Sa mort élève Cobain au rang de martyr du rock; d’une icône prête à l’emploi pour toute une jeunesse désenchantée.
D’un naturel introspectif, il est de plus en plus effrayé par son statut de superstar et réagit de la seule manière qu’il connaisse: se couper du monde pour devenir ensuite accro à l’héroïne. Il tombe alors amoureux de Courtney Love, starlette notoire ayant des velléités d’actrice, et musicienne en marge de la scène rock alternative américaine. Le couple se marie début 1992 et Love accouche le même été d’une petite Frances Bean. Cobain espère que ses nouvelles responsabilités vont le forcer à arrêter la drogue, mais en vain. 1993, Nirvana enregistre un nouvel album, In Utero, mais cette année est marquée par les nombreuses disputes entre Cobain et Love qui nécessiteront souvent l’intervention de la police. Début 1994, le leader de Nirvana fait une overdose de somnifères dans une chambre d’hôtel italienne tandis que Love dort à ses côtés. Il passera quarante-huit heures dans le coma. De retour à Seattle, Cobain disparaît pendant une semaine et Love fait appel à un détective privé pour le pister. Il est finalement retrouvé seul dans sa grande maison sur les hauteurs de Seattle: son attirail de junkie à côté de lui, une lettre d’adieux griffonnée, un pistolet entre les mains et des bouts de cervelle sur le mur.
“Je pensais que l’héroïne était cool car Keith Richards et Iggy Pop en avaient pris. Et puis je me suis rendu compte que ça devenait aussi ennuyeux que respirer.”

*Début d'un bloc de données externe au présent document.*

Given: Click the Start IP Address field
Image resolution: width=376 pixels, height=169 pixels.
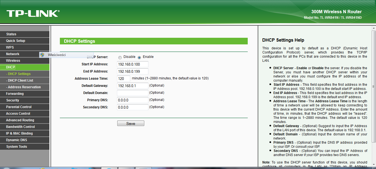Looking at the screenshot, I should coord(132,64).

Sa mort élève Cobain au rang de martyr du rock; d’une icône prête à l’emploi pour toute une jeunesse désenchantée. Certes, il a appuyé sur la gâchette, mais ses fans préfèrent interpréter ce geste comme le dernier recours confus d’un jeune génie trop sensible pour supporter l’invasion constante des médias. Cobain ressemble à la victime parfaite, tel le Christ, ses yeux tristes et ses fripes symbolisant la pureté de son entreprise à ses fidèles dévoués. En réalité, il n’était qu’un individu parmi tant d’autres, absorbé par sa propre personne, persuadé que la célébrité viendrait comme par magie effacer un passé douloureux. Mais au bout du compte, celle-ci rendait les choses encore plus insupportables. De la même manière, sa dépendance à l’héroïne a été principalement motivée par son désir d’imiter ses idoles. “Je pensais que l’héroïne était cool car Keith Richards et Iggy Pop en avaient pris”, avouait-il en 1993, avant d’ajouter: “Et puis je me suis rendu compte que ça devenait aussi ennuyeux que respirer.”